EXHIBIT (H)(3)(B)
AMENDMENT NO. 2 TO SHAREHOLDER SERVICES AGREEMENT
THIS AMENDMENT NO. 2 TO SHAREHOLDER SERVICES AGREEMENT is effective as
of the 31st day of December, 2010, by and among THE UNITED STATES LIFE INSURANCE
COMPANY IN THE CITY OF NEW YORK (the "Company") and AMERICAN CENTURY INVESTMENT
SERVICES, INC. ("Distributor"). Capitalized terms not otherwise defined herein
shall have the meaning ascribed to them in the Agreement (defined below).
RECITALS
WHEREAS, the Company and the Distributor are parties to a certain
Shareholder Services Agreement dated October 2, 2000 (the "Agreement") in
connection with the participation by the Funds (as defined in the Agreement) in
individual and group variable annuity and variable life insurance contracts to
be issued through one or more separate accounts established by the Company under
state law;
WHEREAS, the parties desire to expand the number of Funds to be made
available as investment options under the Contracts;
WHEREAS, in connection with the expansion of Funds, the parties have
agreed to revise the compensation terms as set forth herein;
WHEREAS, the parties desire to expand the separate accounts of the
Company to serve as investment vehicles for the Contracts;
WHEREAS, in connection with the expansion of Funds available under the
Agreement, the parties agree to revise the termination and assignment provisions
as stated herein; and
WHEREAS, the parties now desire to modify the Agreement as provided
herein.
NOW, THEREFORE, in consideration of the mutual promises set forth
herein, the parties hereto agree as follows:
1. The second WHEREAS clause is hereby deleted in its entirety
and replaced with the following:
"WHEREAS, the Company wishes to make available as
investment options under the Contracts Class I of the VP
Balanced Fund, VP Capital Appreciation Fund, VP Income &
Growth Fund, VP International Fund, VP Value Fund and Class II
of the VP Inflation Protection Fund (collectively, the
"Funds"), each of which is a series of mutual fund shares
registered under the Investment Company Act of 1940, as
amended and issued by American Century Variable Portfolios,
Inc., except for Class II of the VP Inflation Protection Fund,
which is issued by American Century Variable Portfolios II,
Inc. (collectively referred to as the "Issuer"); and"

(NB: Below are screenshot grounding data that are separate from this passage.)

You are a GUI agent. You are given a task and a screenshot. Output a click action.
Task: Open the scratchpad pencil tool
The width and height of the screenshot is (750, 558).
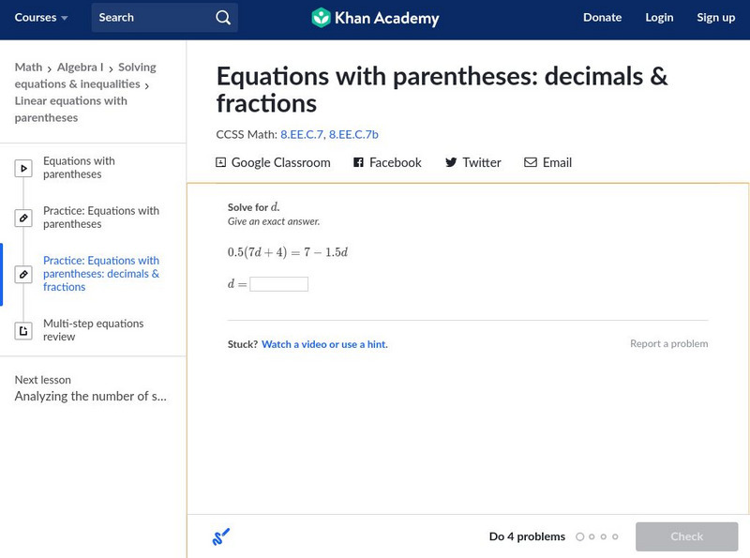click(221, 537)
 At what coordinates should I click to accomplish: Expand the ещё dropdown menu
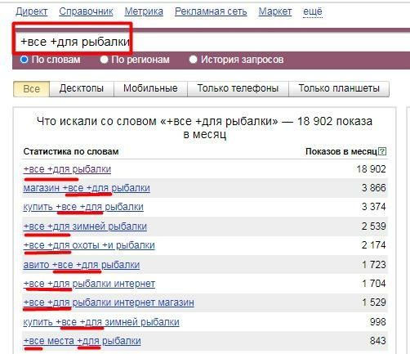(x=313, y=11)
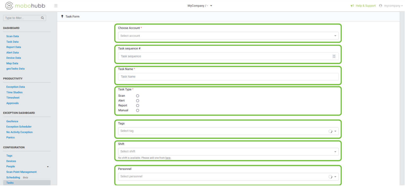The width and height of the screenshot is (405, 186).
Task: Expand the People submenu arrow in sidebar
Action: (x=48, y=167)
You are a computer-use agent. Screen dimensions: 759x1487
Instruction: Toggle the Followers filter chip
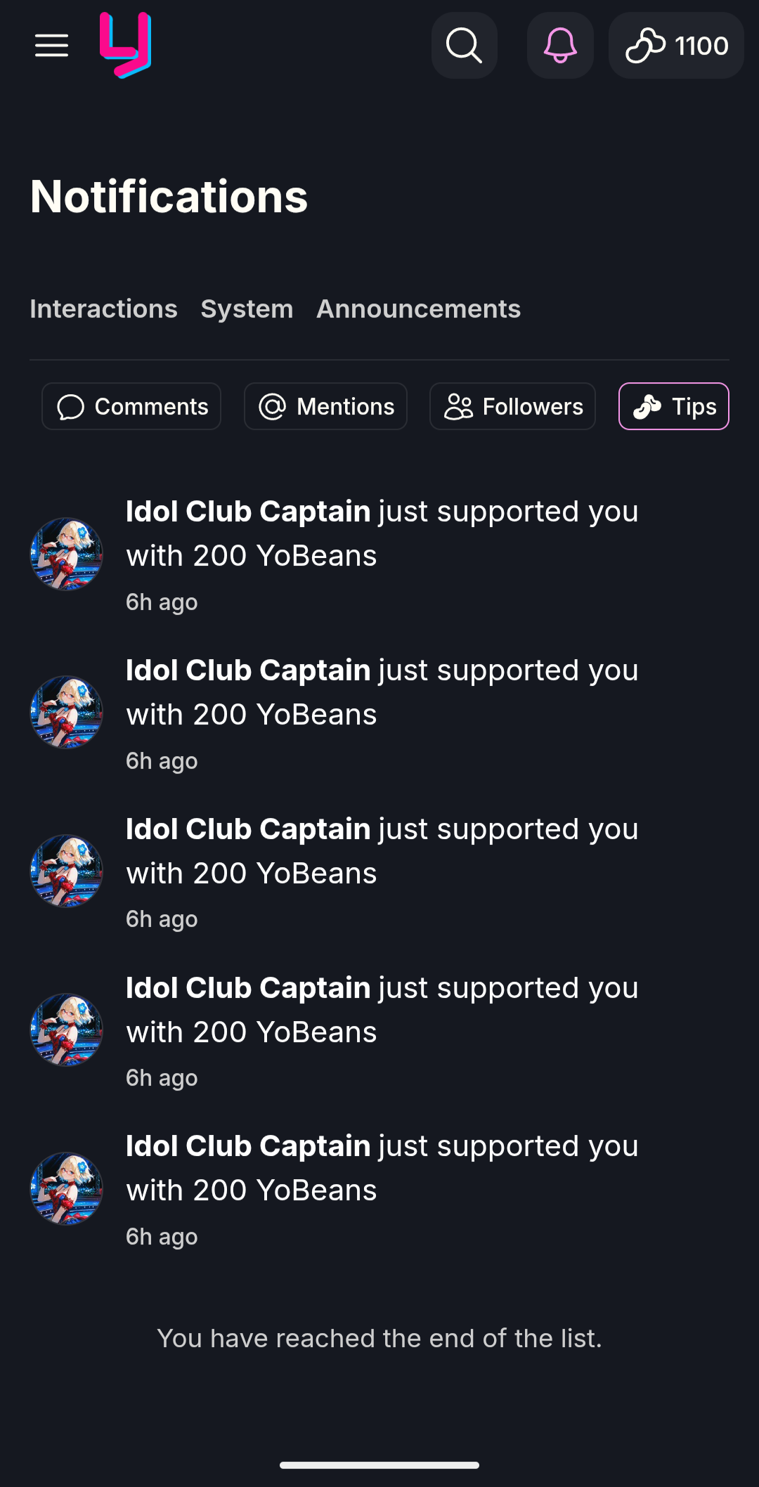[x=512, y=406]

2. Sections 6(b) and 6(c) are hereby deleted in their entirety
and the following sections are substituted in lieu thereof:
"(b) Distributor acknowledges that it will derive a
substantial savings in administrative expenses, such as a
reduction in expenses related to postage, shareholder
communications and recordkeeping, by virtue of having a single
shareholder account per Fund for the Accounts rather than
having each Contract owner as a shareholder. In consideration
of the Administrative Services and performance of all other
obligations under this Agreement by the Company, Distributor
will pay the Company a fee (the "Administrative Services Fee")

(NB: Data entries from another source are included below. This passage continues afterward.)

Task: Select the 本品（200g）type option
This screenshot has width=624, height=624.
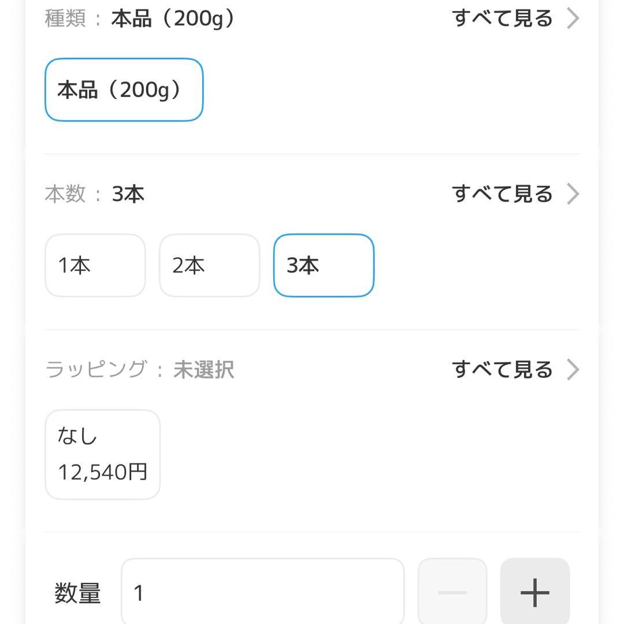Action: [x=124, y=90]
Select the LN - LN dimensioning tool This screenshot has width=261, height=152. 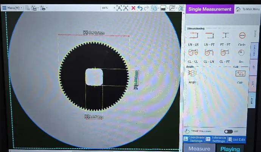click(193, 36)
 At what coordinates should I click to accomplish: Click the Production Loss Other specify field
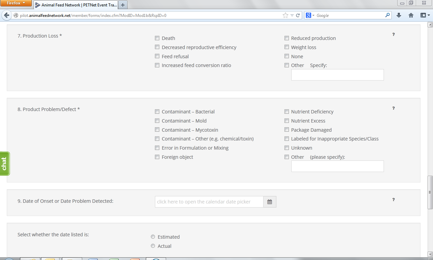coord(337,75)
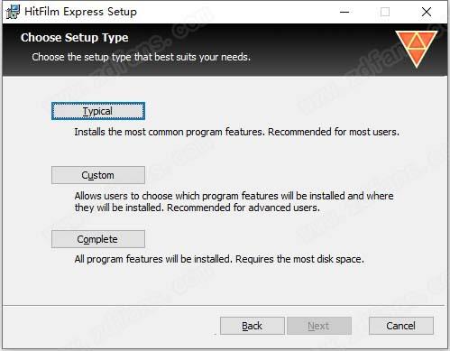Click the disabled Next button
The height and width of the screenshot is (351, 450).
pyautogui.click(x=319, y=326)
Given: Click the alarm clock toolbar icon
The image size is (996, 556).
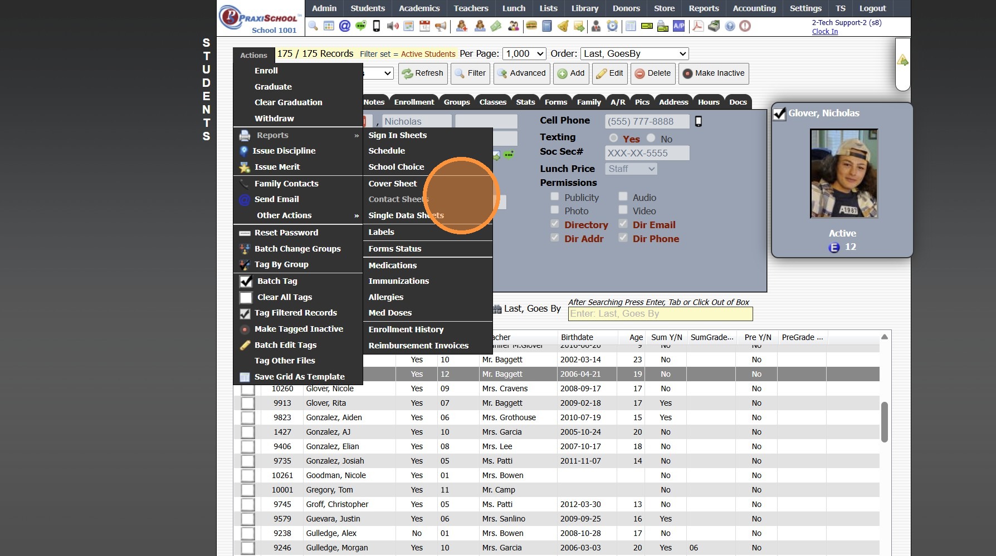Looking at the screenshot, I should [x=612, y=26].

equal to __ basis points (____%) per annum of the average
aggregate amount invested by the Company in Class I shares of
the Funds and __ basis points (____%) per annum of the average
aggregate amount invested in Class II shares of the VP
Inflation Protection Fund under this Agreement. The payments
received by the Company do not constitute payment in any
manner for investment advisory services.
"(c) In consideration of performance of the
Distribution Services specified on EXHIBIT B by the Company,
Distributor will pay the Company a fee (the "Distribution
Fee") of __ basis points (____%) of the average aggregate
amount invested by the Company in Class II shares of the VP
Inflation Protection Fund under this Agreement."
3. Section 7(a)(ii) is hereby deleted in its entirety and
replaced with the following:
"(ii) it has established Separate Accounts USL VL-R,
USL VA-R and USL B (the "Accounts"), each of which is a duly
authorized and established separate account under New York
Insurance Law, and has registered each Account as a unit
investment trust under the Investment Company Act of 1940 (the
"1940 Act") to serve as an investment vehicle for the
Contracts;"
4. The first paragraph of Section 13 is hereby deleted in its
entirety and the following paragraph is substituted in lieu thereof:
"13. TERMINATION; WITHDRAWAL OF OFFERING. This
Agreement may be terminated by any party upon 180 days' prior
written notice to the other party, or, on 60 days' written
notice pursuant to a vote of a majority of the outstanding
securities of the Funds. Notwithstanding the above, the Issuer
reserves the right, without prior notice, to suspend sales of
shares of any Fund, in whole or in part, or to make a limited
offering of shares of any of the Funds in the event that (A)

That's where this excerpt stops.